The walker comes with a DVD to "help" you use it in which all the PTs and parents and children try to make you feel guilty that they find it so simple and helpful (you do not, ergo you are stupid).  I know they are lying, just as I knew the 70-year-old actors in the videotape I had to watch before my cardiac catheterization were lying SOBs--oh, no, doctor, it doesn't hurt.  It was so much easier than I expected.  You were right, doctor--it was a breeze!  (My experience with this miracle procedure: I lie to the nurse and tell her my Valium is not working--you have to be conscious while they insert this needle and thin tube in your thigh and it winds up into your heart--and she gives me so much more that I swear I am at the beach drinking daiquiris while this procedure is going on.)

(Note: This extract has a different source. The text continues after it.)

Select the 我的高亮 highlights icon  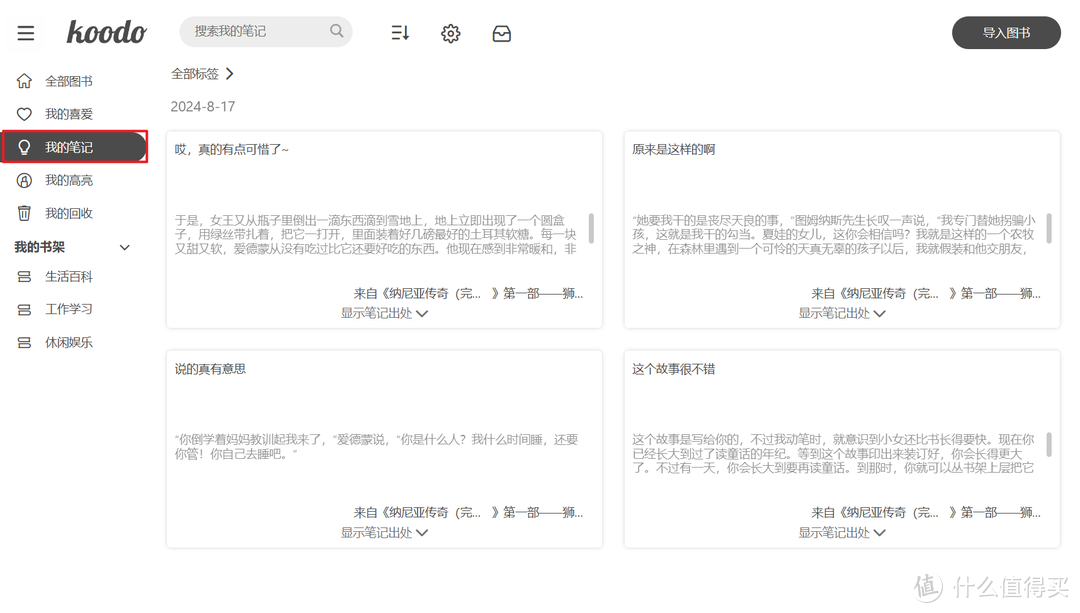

I decide yesterday that I have a PhD.  Granted, it is in Renaissance poetry, and English poetry at that, but it must mean something about my intelligence, hopefully positive.  I stare the machine, straight out of the Terminator, down.  I have the sudden idea that if I stick him in the chest support that tilts forward without fastening it first and keep a hand on him before his knees completely sag out from under him that I will have just enough time to grab the oddly-shaped "saddle" and pull it up between his legs, hooking the giant loop over the bizarre hitching post on one side, before he falls through the walker and lands on the floor.  This requires a huge amount of strength.  I hitch the other side.  Robert does his typical sitting on the saddle, because, after all, why stand when you can sit?  I then spend over 20 minutes disassembling and reassembling, rotating and clipping the freaking arm rests before they seem to be where his arms are now after a lot of spasticity has released from his body in the last two months since we even attempted getting the child in this machine from therapy hell.

I decide the PhD must be worth something.  That, or this is the influence of my father, who spent time in the military, and taught me how to pack every square inch of a car trunk with no gaps, a skill I can also apply to loading my dishwasher.